Supplied text

= Nas Campanella =

Australian journalist

Nas Campanella is an Australian journalist. She is the National Disability Affairs Reporter for the Australian Broadcasting Corporation, and frequently appears on ABC News. She lost her sight at the age of six months and has been a news reporter for ABC since 2011.

== Career ==
Campanella earned a degree in communications at the University of Technology Sydney. After University, she joined the ABC as a cadet journalist in Sydney in 2011. Her first job was as a regional reporter and newsreader in Bega, and then in 2013 she became a newsreader for Triple J. In 2020 she became the ABC's first Disability Affairs Reporter.

Campanella holds the distinction of being the world's first blind newsreader to operate the studio herself while delivering live broadcasts. She is also a motivational speaker to students, educators, parents, and professionals, addressing a wide array of topics, such as inclusive education, and adaptive technology. She also mentors people with disabilities and mental health challenges.

== Disability ==
Campanella lost her sight at the age of six months, when blood vessels in her eyes burst, causing her retinas to detach. She also suffers from Charcot–Marie–Tooth disease, meaning she is unable to read Braille.

Supplied records

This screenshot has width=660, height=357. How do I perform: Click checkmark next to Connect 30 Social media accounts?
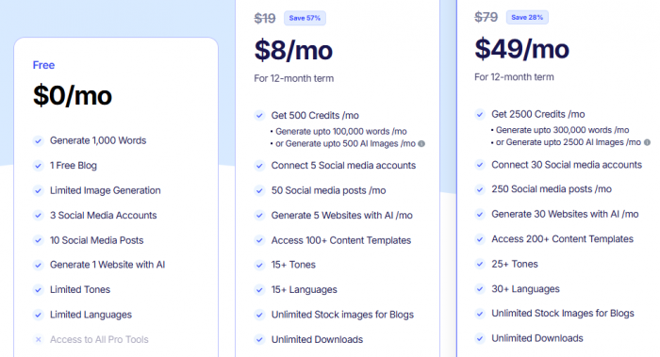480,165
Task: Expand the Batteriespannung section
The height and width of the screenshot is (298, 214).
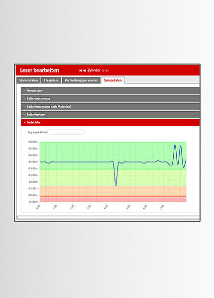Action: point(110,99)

Required actions
1. Can you duplicate the stretch of the Nas Campanella article from "Nas Campanella is" through "ABC since 2011."?
2. Could you pick up the Nas Campanella article from its last sentence and continue it?
The material has no connection to the Nas Campanella article.

Answers by item
1.
Nas Campanella is an Australian journalist. She is the National Disability Affairs Reporter for the Australian Broadcasting Corporation, and frequently appears on ABC News. She lost her sight at the age of six months and has been a news reporter for ABC since 2011.

2.
Because she cannot read the auto prompt on live TV, she relies on screen reading software called JAWS which scans text on the screen and plays it in her headphones, along with other audio streams such as a timer.

== Personal life ==
Nas was born in 1989, and grew up in Western Sydney in a large Australian-Italian family. After initially struggling with reading because of her disabilities, she did well at school and became dux of her high school. She is married to Thomas Oriti, also an ABC News journalist, and they have a son named Lachie.

== Awards ==
Nas won an Aspire award in 2020 and was a finalist in "Blind Australian of the Year" in 2021.She was also awarded the title "Confident Changemake of the Year" at the 2022 "Australian Network on Disability and Disability Confidence Awards.